Ugly Sally et les hommes arabes
Lu consciencieusement 9685 fois, 3 ce jour-ciRien qu’en lisant le titre de ce billet, tu sais que tu ne ressortiras pas indemne de sa lecture… Parce que c’est la semaine arabe sur Ugly Sally ! Lal lalal you you you you, les indiens !

Une tête de poupée qui a été “hidjabisée” par ma soeur Daria. Ca le fait.
Quand j’étais ado, j’entendais les jeunes trentenaires hurler : “Jamais je ne me mettrais avec un arabe, t’es folle ! T’as pas vu le film, Jamais sans ma fille ?!”, “Oh non pas d’arabes, je préfère même les noirs”. Aujourd’hui, ce discours déblatéré par des femmes au QI aussi inquiétant que celui de Patrick Devedjian, n’a pas tellement changé. Sauf qu’aujourd’hui, il existe aussi chez ces femmes, la peur d’être convertie à l’insu de leur plein gré à la “musulmanie”, de vivre avec un rideau noir sur la tête , d’être jetée dans la cuisine avec des nans secs et du coca sélecto sans bulles en guise de repas quotidien et d’être condamnée à faire la vaisselle pour les 70 prochaines années tout en se prenant des coups de baboush dans le ventre. Au delà de ces racontards, la jeune Sally du haut de ses 19 ans, devait aller vérifier ses dires. Et pour te dire, lecteur, je n’ai jamais regretté d’avoir fréquenté le rebeu…
Et quand je te dis arabe, je ne parle évidemment pas du vieux papa vicieux qui essaie de tripoter tes miches quand tu fais la queue à Lidl.
Mais tout d’abord, chers lecteurs, sachez que les noirs et les arabes aiment faire les 400 coups ensemble mais ne se mélangent jamais… Les métisses maghrébins-noirs sont plus rares que les métisses arméniens-antillais… c’est dire. En effet, le “karlouche” est vu par beaucoup de maghrébins comme un sous-homme, esclave,. Un mépris toujours vivace dans l’imaginaire arabe, quel que soit la génération.

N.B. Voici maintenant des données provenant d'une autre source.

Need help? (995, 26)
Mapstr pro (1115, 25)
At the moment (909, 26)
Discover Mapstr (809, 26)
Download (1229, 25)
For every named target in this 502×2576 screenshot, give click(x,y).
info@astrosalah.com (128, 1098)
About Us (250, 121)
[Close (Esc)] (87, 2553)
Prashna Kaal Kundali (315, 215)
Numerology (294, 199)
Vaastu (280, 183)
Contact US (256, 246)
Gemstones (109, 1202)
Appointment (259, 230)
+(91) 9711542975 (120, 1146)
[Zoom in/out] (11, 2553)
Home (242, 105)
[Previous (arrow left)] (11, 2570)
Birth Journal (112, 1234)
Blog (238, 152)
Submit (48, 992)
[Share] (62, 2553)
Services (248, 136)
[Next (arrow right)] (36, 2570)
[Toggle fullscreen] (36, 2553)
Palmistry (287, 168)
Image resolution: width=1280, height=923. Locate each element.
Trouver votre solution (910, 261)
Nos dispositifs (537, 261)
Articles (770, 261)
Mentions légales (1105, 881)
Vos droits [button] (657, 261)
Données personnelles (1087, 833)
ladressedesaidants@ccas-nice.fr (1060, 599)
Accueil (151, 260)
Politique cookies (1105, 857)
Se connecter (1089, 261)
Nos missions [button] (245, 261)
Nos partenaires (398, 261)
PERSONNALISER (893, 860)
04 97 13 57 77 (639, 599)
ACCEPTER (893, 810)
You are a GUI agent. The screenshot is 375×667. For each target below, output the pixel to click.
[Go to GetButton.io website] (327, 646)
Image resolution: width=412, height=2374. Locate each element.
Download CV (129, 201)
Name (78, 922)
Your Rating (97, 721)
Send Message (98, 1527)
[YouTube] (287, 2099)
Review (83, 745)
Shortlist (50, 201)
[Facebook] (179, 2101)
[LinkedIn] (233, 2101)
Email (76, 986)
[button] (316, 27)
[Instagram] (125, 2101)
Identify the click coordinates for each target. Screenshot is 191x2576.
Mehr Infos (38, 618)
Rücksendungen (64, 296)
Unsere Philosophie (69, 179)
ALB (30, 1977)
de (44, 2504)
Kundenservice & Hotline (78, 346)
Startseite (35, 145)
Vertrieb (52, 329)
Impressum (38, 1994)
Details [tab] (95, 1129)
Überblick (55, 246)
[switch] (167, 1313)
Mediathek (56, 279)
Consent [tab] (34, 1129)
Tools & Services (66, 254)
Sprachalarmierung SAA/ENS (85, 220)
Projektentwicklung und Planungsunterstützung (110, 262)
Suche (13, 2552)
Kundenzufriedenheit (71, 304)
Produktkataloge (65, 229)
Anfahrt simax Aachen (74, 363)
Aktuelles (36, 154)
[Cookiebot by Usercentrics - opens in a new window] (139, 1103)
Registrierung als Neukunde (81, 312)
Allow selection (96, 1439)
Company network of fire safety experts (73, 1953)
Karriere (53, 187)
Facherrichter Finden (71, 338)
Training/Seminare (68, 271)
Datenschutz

C’est dans ce climat hostile que j’ai commencé à sortir avec des hommes arabes en me prenant souvent des réflexions de leurs soi-disant amis. “Mais pourquoi tu sors avec une noire ? Il y a plein de filles blanches et toi tu prends une karloucha”. On a dû passer outre et feigner de s’en foutre. Ce qui m’a laissé le temps de découvrir des hommes très respectueux de leur mère, qui ne riaient jamais aux blagues crados sur les blondes de leurs collègues occidentaux. Des hommes qui ne prenaient par leur collègue féminine pour leur secrétaire et ne se laissaient pas impressionnés ou intimidés par une femme combative et/ou à la sensualité affirmée. Des hommes qui acceptaient et appréciaient les gros seins et les grosses fesses les formes généreuses. Nul besoin de dégraisser une salade en vue d’une transformation physique Vanessa Paradiesque. C’est reposant… Et puis, j’ai regardé leurs soeurs et leur mères aussi. Des femmes fières qui travaillaient dures et qui me rappelaient ma propre mère. Des femmes qui avaient transmis une religion, une éducation et des valeurs… Malheureusement, cette déferlante de qualités cohabitaient avec des “quand dira-t-on”, des traditions et des préjugés racistes accablants. (Essaie de voler à une femme arabe son fils adoré et tu comprendras ta douleur… ). C’est ainsi qu’ à chaque fois, j’ai décidé de renoncer à de belles histoires. Et je ne regrette rien (non, rien de rieeeeeeeeeen…)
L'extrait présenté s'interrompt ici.